Return nothing but the lines from the one with "Given: Click the" through the one with "You are a computer-use" in the data below, word for word and without pictures.

AVAILABLE RECORDS: Begin

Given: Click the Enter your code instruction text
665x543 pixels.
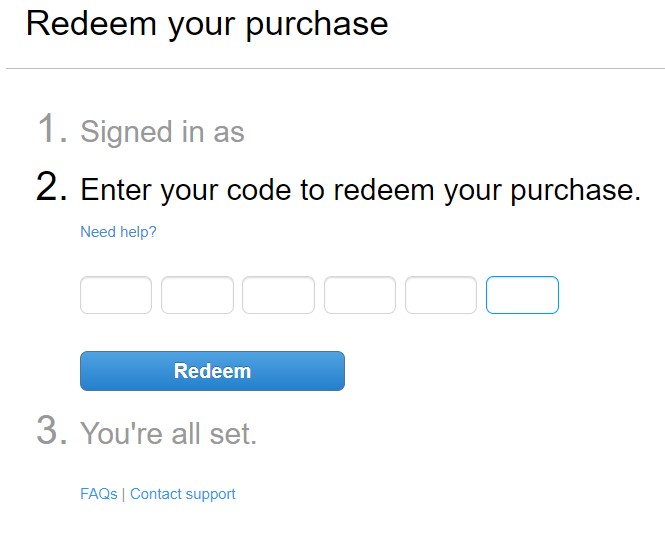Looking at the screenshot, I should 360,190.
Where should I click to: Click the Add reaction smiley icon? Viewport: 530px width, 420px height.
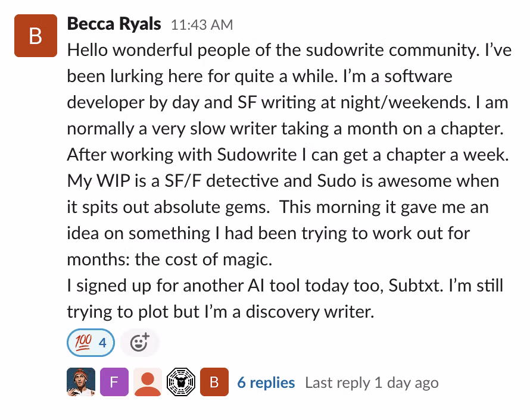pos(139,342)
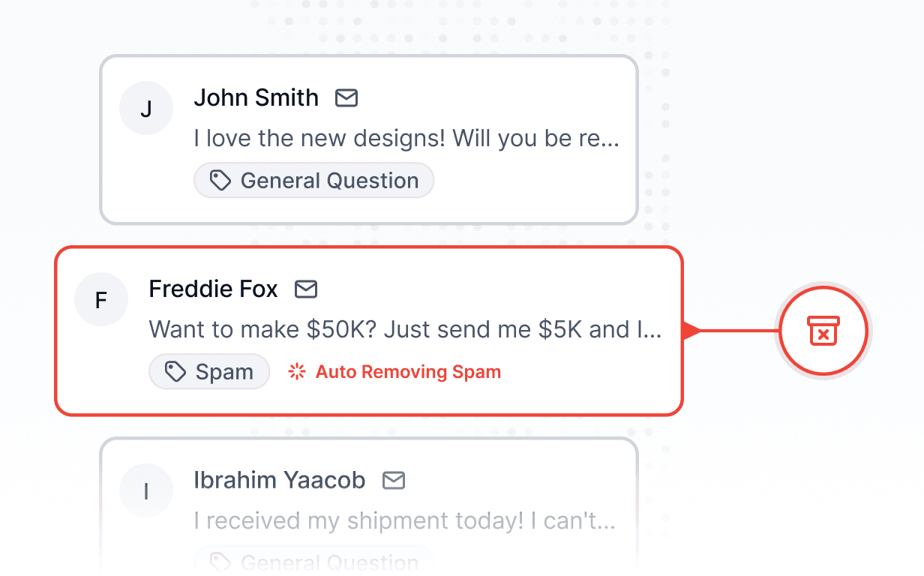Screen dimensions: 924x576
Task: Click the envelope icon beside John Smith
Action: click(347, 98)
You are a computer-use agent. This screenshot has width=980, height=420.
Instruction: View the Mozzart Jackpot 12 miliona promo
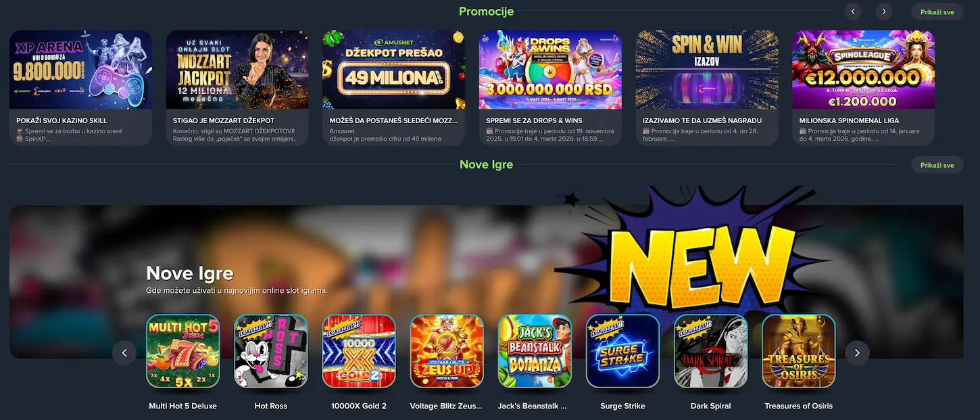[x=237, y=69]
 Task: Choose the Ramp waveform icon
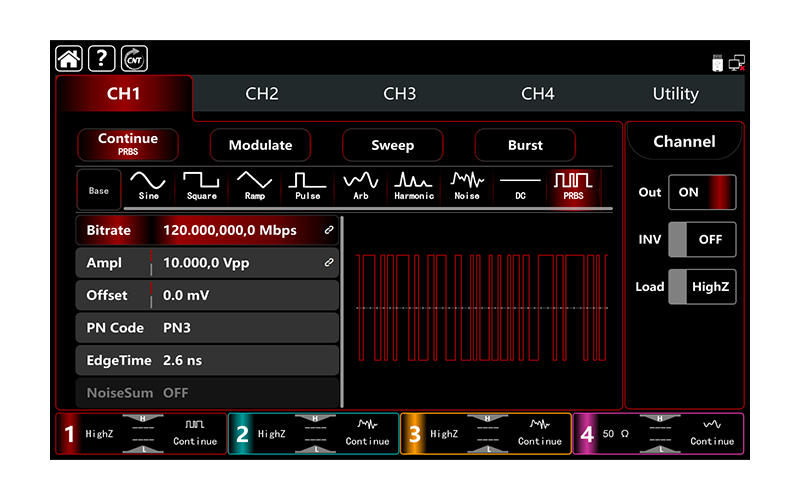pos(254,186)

AVAILABLE RECORDS: End
AVAILABLE RECORDS: Begin

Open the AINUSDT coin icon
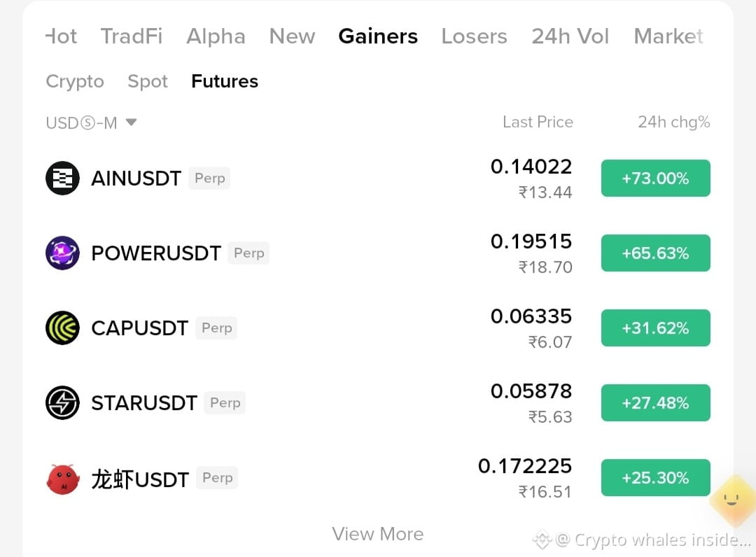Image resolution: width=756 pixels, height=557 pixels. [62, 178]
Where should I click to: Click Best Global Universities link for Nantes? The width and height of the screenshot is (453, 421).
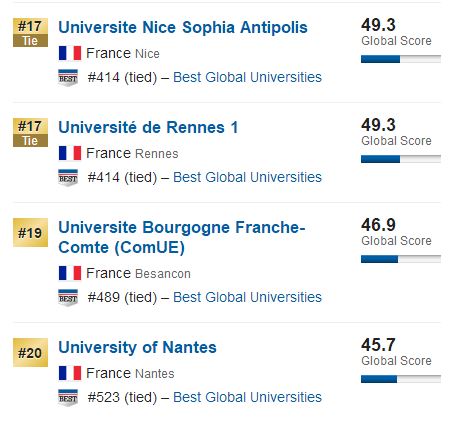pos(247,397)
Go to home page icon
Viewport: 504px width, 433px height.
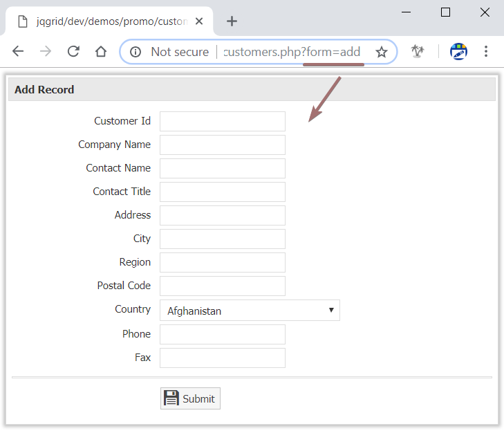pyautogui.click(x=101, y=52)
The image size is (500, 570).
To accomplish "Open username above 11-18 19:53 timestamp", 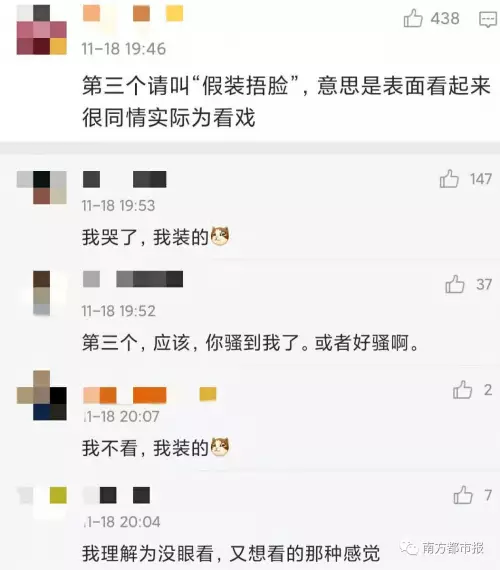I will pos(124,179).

AVAILABLE RECORDS: End

## FINISHED EXERCISE
Given: Click the Enter your code instruction text
665x543 pixels.
Looking at the screenshot, I should 360,190.
Where should I click to: Click the Add reaction smiley icon? Viewport: 530px width, 420px height.
pos(139,342)
Screen dimensions: 924x576
Task: Click the envelope icon beside John Smith
Action: click(347, 98)
You are a computer-use agent. This screenshot has width=980, height=420.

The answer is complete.